Bison and pronghorn.  The expedition often saw large herds of bison, pronghorns, elk, and mule deer together.

Scene depicting grizzly chasing a member of the Lewis and Clark expedition into water.  Happened more than once.

The expedition brought flour, salt pork, canned soup, and dried corn with them, but they relied more on fish and game.  During winter and spring the animals they killed were often so poorly nourished the only edible part was the marrow bones.  Italians call this “osso bucco.”  In my opinion osso bucco is a fancy name for a dog bone.  Nevertheless, the men relished the fatty marrow. Game was in better condition during summer and fall.  One bison  or 1 elk and 1 deer or 4 deer could feed the expedition for 1 day. Game was scarce in the Rocky Mountains, and they were forced to eat their horses.  They were literally so hungry they could eat a horse.  The food they ate when they traveled down the Columbia River consisted mostly of dog, salmon, roots, and berries.  Most of the men learned to like dog meat, preferring it over venison.  On the coast they purchased whale blubber Indians had scavenged.  They ate wild fruit in summer and fall–grapes, plums, blackberries, blueberries, salmon berries, service berries, and pawpaws.
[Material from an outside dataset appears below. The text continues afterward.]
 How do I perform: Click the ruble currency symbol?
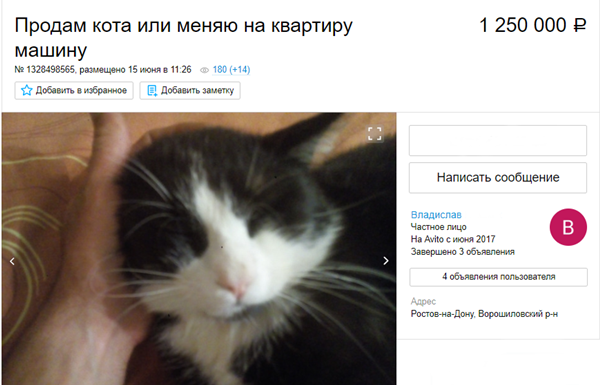pos(579,26)
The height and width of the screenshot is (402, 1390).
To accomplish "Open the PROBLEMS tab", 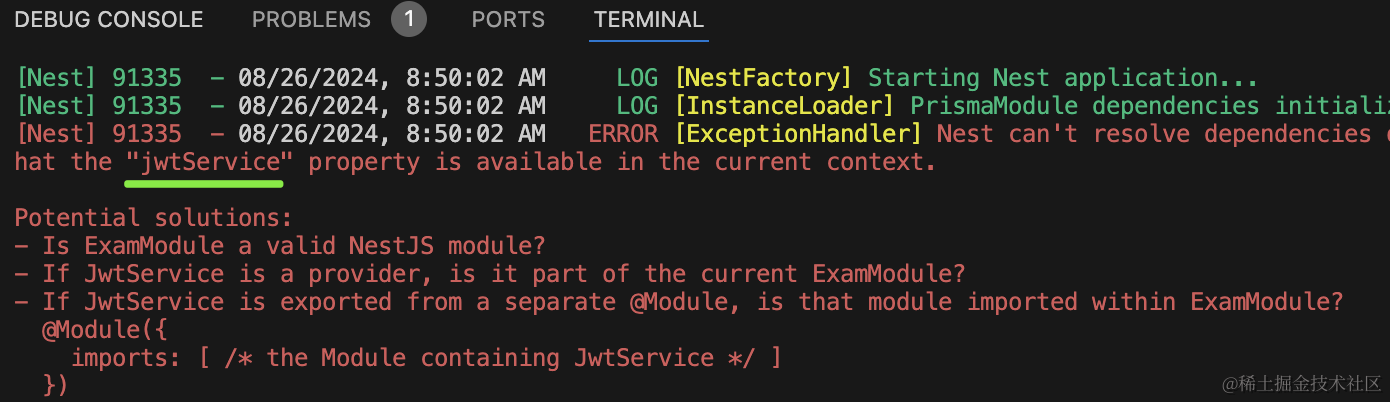I will [311, 19].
The Lewis and Clark expedition is credited with discovering 178 species of plants and 122 species of animals new to western science.  The number of animal species they supposedly discovered is wildly exaggerated.  I’ve seen the list, and it includes subspecies of already known species.  They were the first white people to report prairie dogs.  I counted 69 actual species the Lewis and Clark expedition may have introduced to western science.

I wrote a blog article a few years ago about a ring hunt that took place in Pennsylvania during 1760. (See: https://markgelbart.wordpress.com/2014/07/27/the-pennsylvania-mammal-holocaust-of-1760-a-rare-record-of-an-old-fashioned-varmint-drive/ ) Settlers exterminated wildlife in these organized hunts to protect their crops and livestock and starve out the Indians.   One of the animals killed was described as a white bear.  I assumed this was probably an albino black bear or maybe a polar bear that had wandered south.  But I learned members of the Lewis and Clark expedition referred to grizzlies as white bears because some have silver-tipped hairs.  This suggests the white bear killed in Pennsylvania was a grizzly bear that wandered east.  Perhaps, grizzlies occasionally occurred as far east as Pennsylvania during the pre-Colonial era.  Fossil evidence of grizzly bears has been found in Kentucky, but this dates to the Pleistocene.